Again, it cannot be said that the implementation is wrong, but there are also performance problems. Performance performance is always one of the key considerations for the implementation of the database kernel (believed to be one metric for all applications). Database, in addition to the primary key index/unique index can guarantee only the key value, many of the two secondary indexes have the same key value, sometimes the same key value of the item will exceed the thousand items (consider a user's order, or a purchase record).

Suppose an index page holds 400 records, all of which are the same key values. At this time, the use of first-order search, after the sequential traversal algorithm, the binary search can only be used once, in order to traverse 199 times, and finally compared 200 times. The efficiency is very low. Of course, I am also delighted to see another small part of the practice of the students (I look forward to see the algorithm), with flag to correct the final results of each comparison. For example: The comparison is equal (equality is expressed in 0, is greater than 1, less than-1, but flag = 1, then return the corrected comparison result is 1, need to move the high to mid of the binary lookup, continue to two points (conversely, if flag = 0, then return the corrected result is-1, You need to move the low to mid for the two-point lookup, and continue with the second point. In this way, the equivalence can still be used for binary search, and the final comparison takes only 9 times and is much smaller than 200 times.

This issue further leads to the next question, how to implement a general, more complex binary lookup algorithm in the database?
question five: Examples of binary lookup implementations in databases

The binary lookup in the database is more complicated, and it needs to implement a universal binary lookup algorithm, which can be used in a variety of SQL query scenarios.

InnoDB for different SQL statements, summed up four different search Mode, respectively:

#define PAGE_CUR_G 1 > Enquiry

#define PAGE_CUR_GE 2 >=,= Query

#define PAGE_CUR_L 3 < Enquiry

#define PAGE_CUR_LE 4 <= Query

Then, according to the four different search Mode, adjust the binary lookup when it encounters the same key value. For example: If search mode is Page_cur_g or page_cur_le, move low to mid to continue the binary search, and if search mode is Page_cur_ge or page_cur_l, move high to mid. Continue with the binary lookup.

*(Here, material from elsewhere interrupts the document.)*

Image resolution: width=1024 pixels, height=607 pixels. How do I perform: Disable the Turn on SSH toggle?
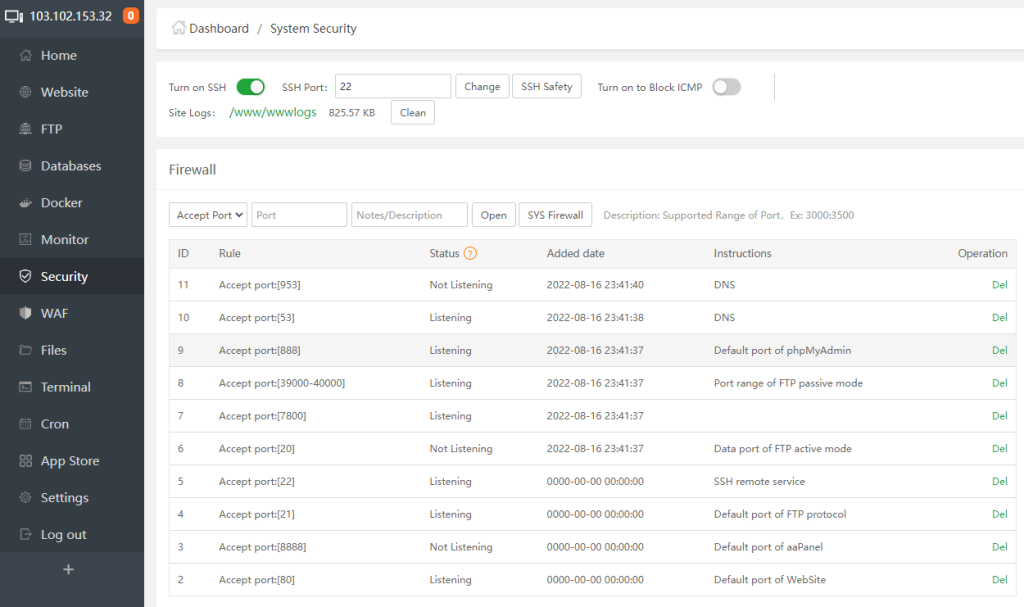point(250,87)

Our TNT engine uses a different approach than InnoDB, but it also implements the same functionality. TNT engine for the same key value adjustment summed up as the following figure, I do not explain this, you can try to do their own analysis.

/* operator Includekey forward Compare result:1 0-1 * *

=============================================================================

>= 1 1 | 1-1-1

= 1 1 | 1-1-1

> 0 1 | 1 1-1

< 0 0 | 1-1-1

<= 1 0 | 1 1-1

=============================================================================

Related Article

Contact Us

The content source of this page is from Internet, which doesn't represent Alibaba Cloud's opinion; products and services mentioned on that page don't have any relationship with Alibaba Cloud. If the content of the page makes you feel confusing, please write us an email, we will handle the problem within 5 days after receiving your email.

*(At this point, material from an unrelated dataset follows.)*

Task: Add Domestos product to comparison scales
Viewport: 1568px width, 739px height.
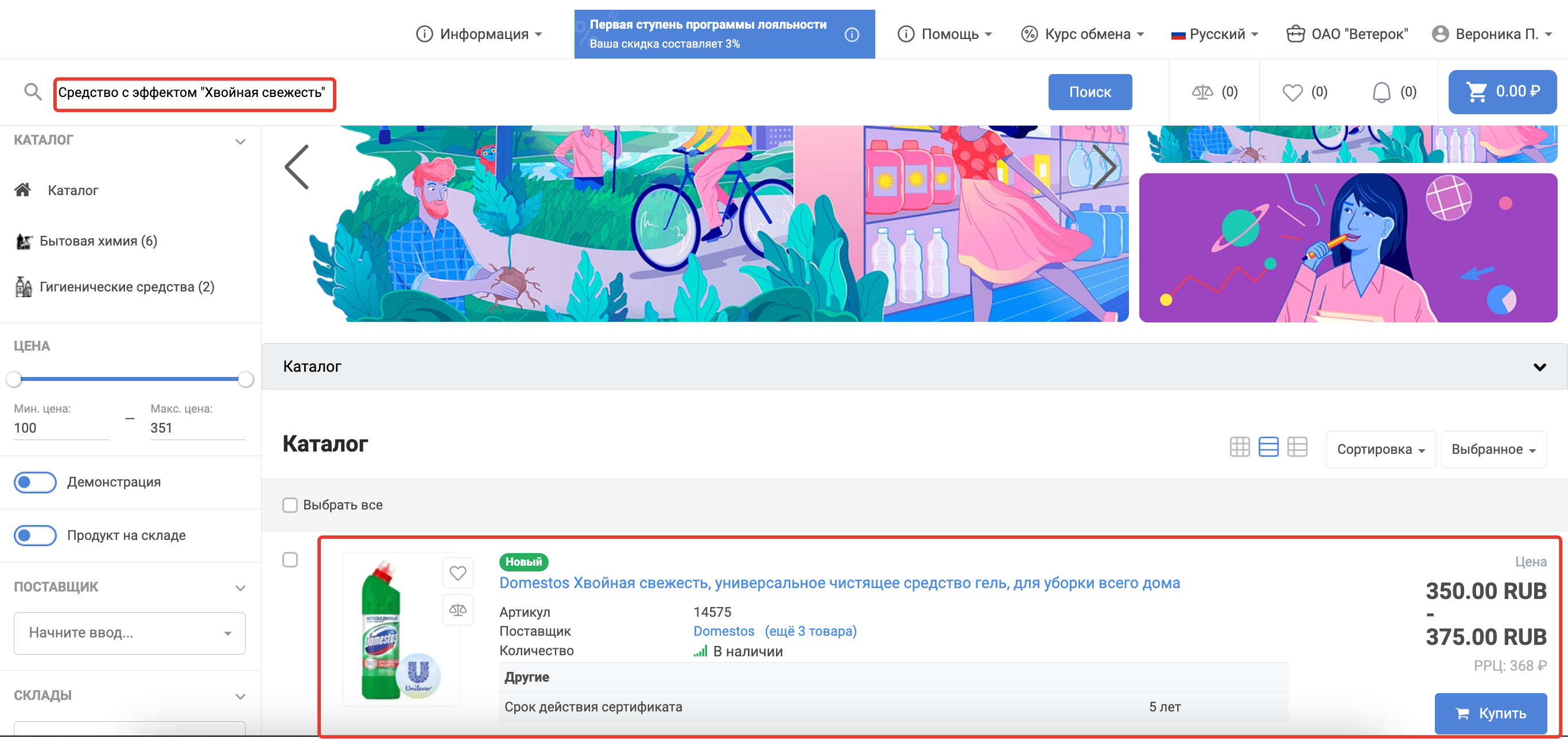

If you find any instances of plagiarism from the community, please send an email to: info-contact@alibabacloud.com and provide relevant evidence. A staff member will contact you within 5 working days.

A Free Trial That Lets You Build Big!

Start building with 50+ products and up to 12 months usage for Elastic Compute Service

  • Sales Support

    1 on 1 presale consultation

  • After-Sales Support

    24/7 Technical Support 6 Free Tickets per Quarter Faster Response

  • Alibaba Cloud offers highly flexible support services tailored to meet your exact needs.